→ **WHAT YOU SHOULD DO**: A bare number is the only acceptable answer: how many lines of these entries include "Task"?

→ **GIVEN RECORDS**:
▽
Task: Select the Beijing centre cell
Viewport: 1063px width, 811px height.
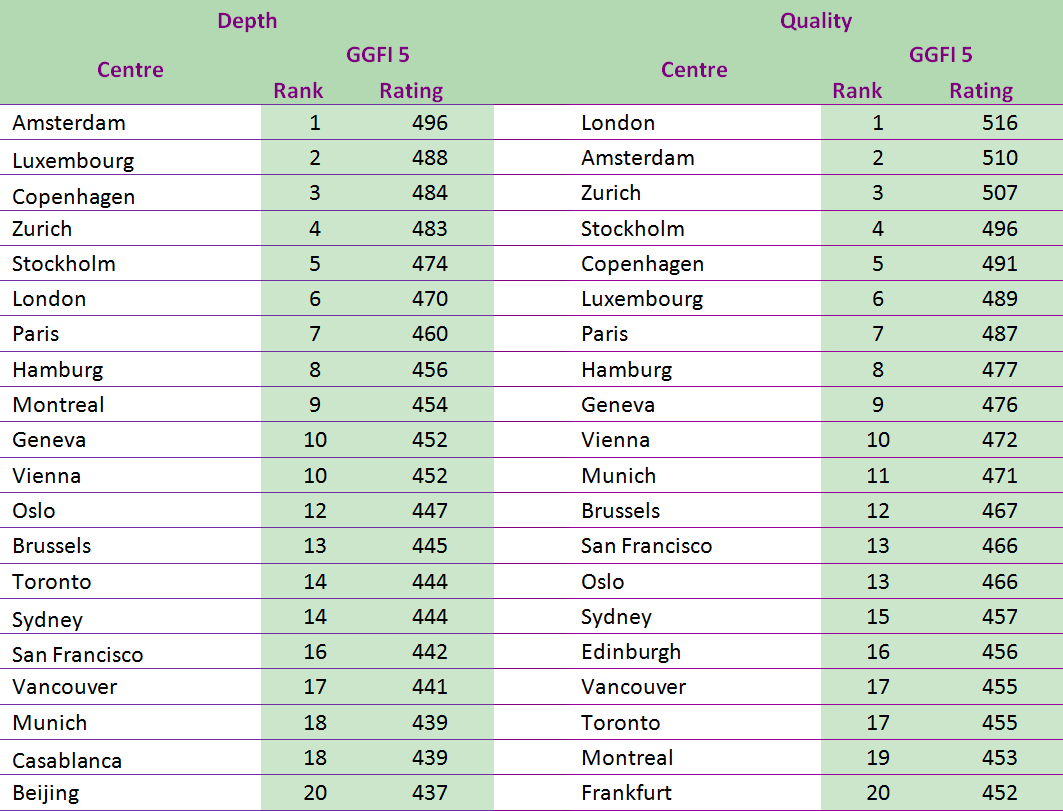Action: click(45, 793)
△
▽
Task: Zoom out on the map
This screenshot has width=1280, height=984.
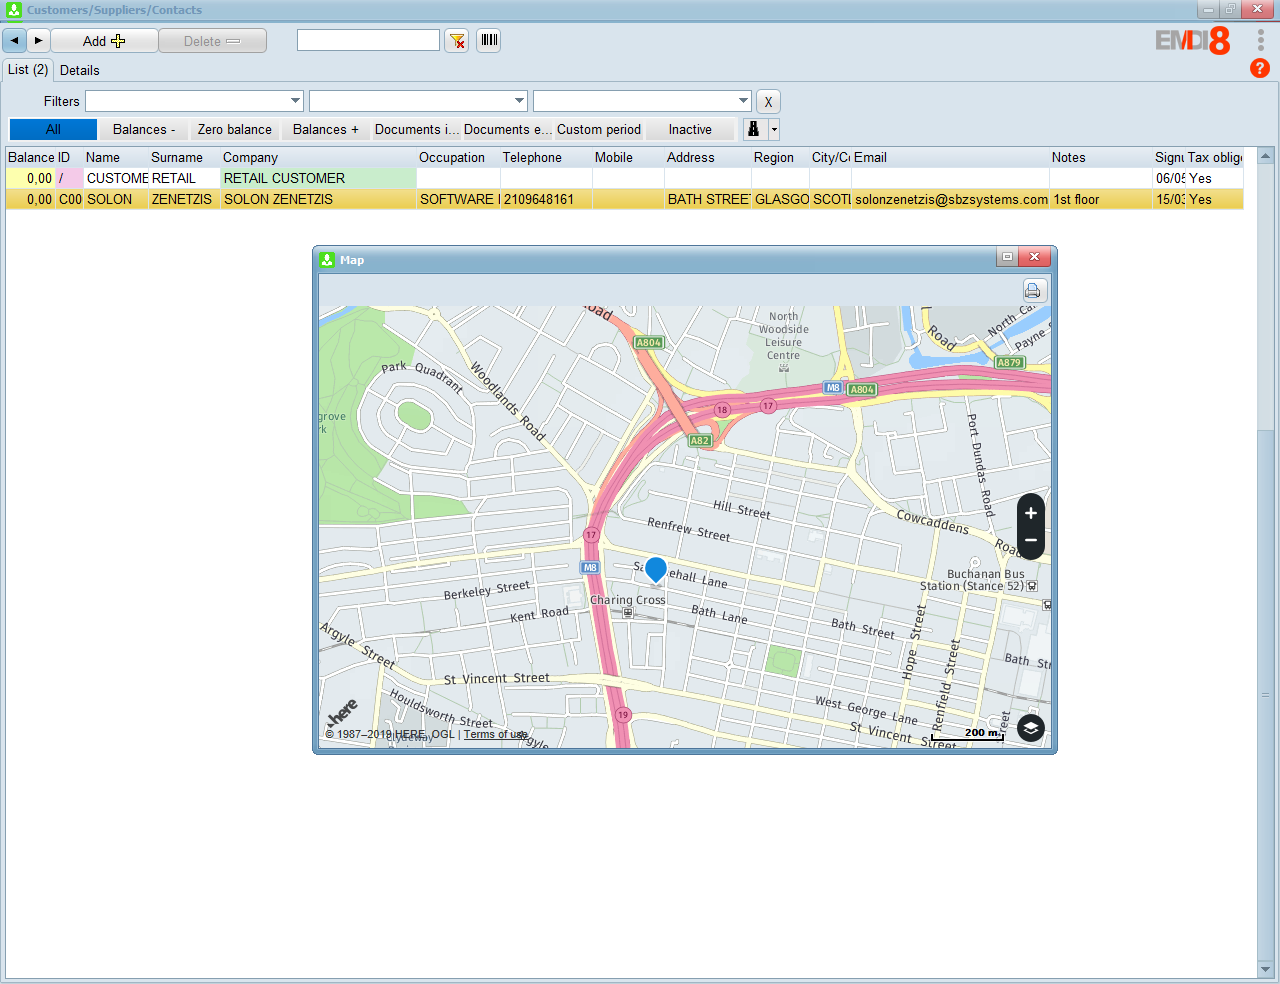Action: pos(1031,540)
△
▽
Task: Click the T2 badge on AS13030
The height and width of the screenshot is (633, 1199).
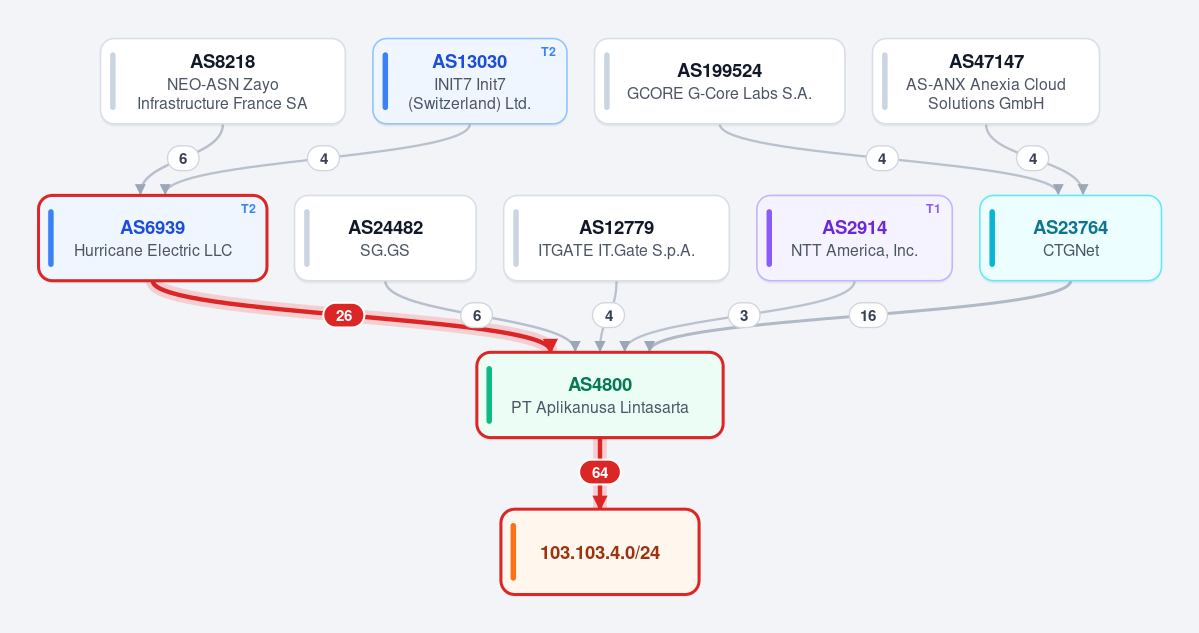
△
→ **EXERCISE SOLUTION**: 3